[2/2] perf_event_open.2: Document write_backward

Message ID 1477049893-143199-2-git-send-email-wangnan0@huawei.com
State New
Headers show

Commit Message

Wang Nan Oct. 21, 2016, 11:38 a.m.
Linux 4.7 (9ecda41acb971ebd07c8fb35faf24005c0baea12) introduces write_backward
attribute to perf_event_attr. Document this feature.

Signed-off-by: Wang Nan <wangnan0@huawei.com>

Cc: Michael Kerrisk <mtk.manpages@gmail.com>
---
 man2/perf_event_open.2 | 56 +++++++++++++++++++++++++++++++++++++++++++++++---
 1 file changed, 53 insertions(+), 3 deletions(-)

-- 
2.10.1

Comments

Vince Weaver Oct. 21, 2016, 9:25 p.m. | #1
On Fri, 21 Oct 2016, Wang Nan wrote:

>            context_switch :  1,  /* context switch data */

> -

> -          __reserved_1   : 37;

> +          write_backward :  1,  /* Write ring buffer from end to beginning */

> +          __reserved_1   : 36;


This removes a blank line, not sure if intentional or not.

> +.IR "write_backward" " (since Linux 4.6)"


It didn't committed until Linux 4.7 from what I can tell?

> +This makes the resuling event use a backward ring-buffer, which

resulting

> +writes samples from the end of the ring-buffer.

> +

> +It is not allowed to connect events with backward and forward

> +ring-buffer settings together using

> +.B PERF_EVENT_IOC_SET_OUTPUT.

> +

> +Backward ring-buffer is useful when the ring-buffer is overwritable

> +(created by readonly

> +.BR mmap (2)

> +). 


A ring buffer is over-writable when it is mmapped readonly?
Is this a hard requirement?
Can you set the read-backwards bit if not mapped readonly?

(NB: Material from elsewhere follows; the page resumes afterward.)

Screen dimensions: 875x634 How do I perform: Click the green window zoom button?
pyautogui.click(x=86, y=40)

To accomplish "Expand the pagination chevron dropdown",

Otherwise the documentation seems reasonable.

Reviewed-by: Vince Weaver <vincent.weaver@maine.edu>
Michael Kerrisk (man-opages) Oct. 22, 2016, 10:05 a.m. | #2
On 10/21/2016 11:25 PM, Vince Weaver wrote:
> On Fri, 21 Oct 2016, Wang Nan wrote:

> 

>>            context_switch :  1,  /* context switch data */

>> -

>> -          __reserved_1   : 37;

>> +          write_backward :  1,  /* Write ring buffer from end to beginning */

>> +          __reserved_1   : 36;

> 

> This removes a blank line, not sure if intentional or not.


Maybe it would be better to keep it. I don't feel too strongly about 
this though.

>> +.IR "write_backward" " (since Linux 4.6)"

> 

> It didn't committed until Linux 4.7 from what I can tell?


Yes, that's my recollection too.

> 

>> +This makes the resuling event use a backward ring-buffer, which

> resulting

> 

>> +writes samples from the end of the ring-buffer.

>> +

>> +It is not allowed to connect events with backward and forward

>> +ring-buffer settings together using

>> +.B PERF_EVENT_IOC_SET_OUTPUT.

>> +

>> +Backward ring-buffer is useful when the ring-buffer is overwritable

>> +(created by readonly

>> +.BR mmap (2)

>> +). 

> 

> A ring buffer is over-writable when it is mmapped readonly?

> Is this a hard requirement?

> Can you set the read-backwards bit if not mapped readonly?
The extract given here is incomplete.